Submitted on the record February 4, 2005.


The decision of the Court of Appeals is reversed, and the case is remanded to the Court of Appeals for further proceedings.


A juvenile court terminated father's parental rights. Father appealed to the Court of Appeals. The Court of Appeals, however, dismissed father's appeal, because that court concluded that the notice of appeal was untimely and that father had failed to raise a colorable claim of error. ORS 419A.200(5)(a) permits a party to file an untimely notice of appeal from a juvenile court judgment if the party (1) demonstrates the existence of a colorable claim of error in the underlying proceeding from which the appeal is taken; and (2) demonstrates that the failure to file a timely notice of appeal was not the party's fault. The issue in this parental termination proceeding is whether father has raised a "colorable claim of error" sufficient to excuse his late-filed notice of appeal. We conclude that father's appeal raises a colorable claim of error, and we therefore reverse the order of the Court of Appeals and remand for further proceedings.

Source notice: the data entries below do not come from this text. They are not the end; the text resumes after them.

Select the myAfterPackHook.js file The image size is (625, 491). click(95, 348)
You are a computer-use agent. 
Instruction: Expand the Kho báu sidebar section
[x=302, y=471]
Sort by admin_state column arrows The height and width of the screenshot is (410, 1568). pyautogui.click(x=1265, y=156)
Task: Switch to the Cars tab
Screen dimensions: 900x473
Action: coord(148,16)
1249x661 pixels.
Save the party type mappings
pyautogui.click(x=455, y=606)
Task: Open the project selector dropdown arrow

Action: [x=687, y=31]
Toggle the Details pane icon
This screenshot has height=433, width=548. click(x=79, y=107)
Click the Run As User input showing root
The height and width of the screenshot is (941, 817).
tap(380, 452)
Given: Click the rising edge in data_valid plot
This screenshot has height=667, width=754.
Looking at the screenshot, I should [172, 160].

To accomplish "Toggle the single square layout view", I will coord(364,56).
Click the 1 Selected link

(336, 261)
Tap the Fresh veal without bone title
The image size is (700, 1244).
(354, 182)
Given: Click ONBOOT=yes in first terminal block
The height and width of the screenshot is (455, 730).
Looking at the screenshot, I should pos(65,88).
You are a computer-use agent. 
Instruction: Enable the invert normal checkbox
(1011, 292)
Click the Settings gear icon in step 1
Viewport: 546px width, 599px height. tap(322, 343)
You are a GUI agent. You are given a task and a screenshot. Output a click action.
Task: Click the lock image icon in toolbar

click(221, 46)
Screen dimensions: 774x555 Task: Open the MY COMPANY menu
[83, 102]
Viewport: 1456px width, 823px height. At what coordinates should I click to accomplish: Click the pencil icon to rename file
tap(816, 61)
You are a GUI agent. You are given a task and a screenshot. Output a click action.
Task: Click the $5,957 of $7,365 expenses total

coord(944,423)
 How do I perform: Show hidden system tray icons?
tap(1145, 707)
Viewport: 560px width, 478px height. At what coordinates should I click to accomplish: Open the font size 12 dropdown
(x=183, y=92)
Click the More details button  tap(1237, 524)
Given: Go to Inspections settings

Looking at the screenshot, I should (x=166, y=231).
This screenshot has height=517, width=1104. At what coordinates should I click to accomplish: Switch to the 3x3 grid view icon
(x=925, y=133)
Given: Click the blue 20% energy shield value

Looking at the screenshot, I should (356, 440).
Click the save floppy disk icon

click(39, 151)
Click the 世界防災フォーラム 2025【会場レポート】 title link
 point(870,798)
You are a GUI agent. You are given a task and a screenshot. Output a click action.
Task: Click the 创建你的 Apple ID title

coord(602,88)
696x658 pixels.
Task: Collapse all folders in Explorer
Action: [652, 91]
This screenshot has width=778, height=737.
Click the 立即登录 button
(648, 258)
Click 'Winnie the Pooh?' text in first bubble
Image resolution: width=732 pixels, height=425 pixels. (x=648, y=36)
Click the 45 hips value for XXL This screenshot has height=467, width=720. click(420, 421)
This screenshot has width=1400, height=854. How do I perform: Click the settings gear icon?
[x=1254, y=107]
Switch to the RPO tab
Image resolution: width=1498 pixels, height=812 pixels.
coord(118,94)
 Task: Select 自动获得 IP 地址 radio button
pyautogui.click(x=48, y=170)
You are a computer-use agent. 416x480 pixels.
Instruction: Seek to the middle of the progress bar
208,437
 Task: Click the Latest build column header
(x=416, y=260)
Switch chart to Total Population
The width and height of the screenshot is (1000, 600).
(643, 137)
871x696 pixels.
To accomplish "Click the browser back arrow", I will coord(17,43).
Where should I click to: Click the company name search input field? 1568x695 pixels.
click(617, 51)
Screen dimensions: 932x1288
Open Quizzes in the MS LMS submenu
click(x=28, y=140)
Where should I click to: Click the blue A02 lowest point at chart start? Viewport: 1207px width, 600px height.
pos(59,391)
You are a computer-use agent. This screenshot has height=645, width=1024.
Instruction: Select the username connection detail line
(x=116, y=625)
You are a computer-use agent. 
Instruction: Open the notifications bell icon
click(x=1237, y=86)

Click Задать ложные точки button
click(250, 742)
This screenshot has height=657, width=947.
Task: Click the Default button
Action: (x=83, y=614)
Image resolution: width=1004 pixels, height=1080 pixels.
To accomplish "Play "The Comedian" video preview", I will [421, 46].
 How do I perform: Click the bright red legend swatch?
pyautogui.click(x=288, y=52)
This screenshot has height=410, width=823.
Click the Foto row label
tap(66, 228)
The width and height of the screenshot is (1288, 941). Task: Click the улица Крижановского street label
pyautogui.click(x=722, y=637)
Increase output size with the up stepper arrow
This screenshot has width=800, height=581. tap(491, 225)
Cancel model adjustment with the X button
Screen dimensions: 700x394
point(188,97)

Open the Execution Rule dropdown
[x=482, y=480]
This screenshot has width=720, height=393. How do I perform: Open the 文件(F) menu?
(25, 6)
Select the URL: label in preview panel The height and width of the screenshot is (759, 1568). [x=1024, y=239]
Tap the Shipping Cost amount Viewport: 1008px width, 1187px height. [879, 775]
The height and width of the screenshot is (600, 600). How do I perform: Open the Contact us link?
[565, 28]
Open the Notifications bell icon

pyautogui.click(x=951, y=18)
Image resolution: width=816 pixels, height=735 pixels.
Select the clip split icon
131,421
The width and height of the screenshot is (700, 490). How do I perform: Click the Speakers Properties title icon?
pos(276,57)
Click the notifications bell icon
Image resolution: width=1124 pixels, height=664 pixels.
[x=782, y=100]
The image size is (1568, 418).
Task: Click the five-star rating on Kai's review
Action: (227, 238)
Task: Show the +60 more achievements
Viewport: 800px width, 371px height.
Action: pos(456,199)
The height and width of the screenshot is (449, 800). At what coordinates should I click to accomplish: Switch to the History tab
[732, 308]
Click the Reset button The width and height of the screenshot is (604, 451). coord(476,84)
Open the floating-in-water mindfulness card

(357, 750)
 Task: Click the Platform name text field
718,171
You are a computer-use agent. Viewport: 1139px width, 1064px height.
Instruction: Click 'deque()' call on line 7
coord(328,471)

We take the facts from the trial court's letter opinion. In 1995, while father and mother were living together, mother conceived and bore the child that is the subject of this dispute. Father signed the birth certificate, acknowledging his status as the child's father. About six months later, however, mother informed father that child was not his. In October 1995, the Support Enforcement Division required father to pay child support as the legal father. When child was a year and a half old, parents separated. Father made some child support payments after the separation.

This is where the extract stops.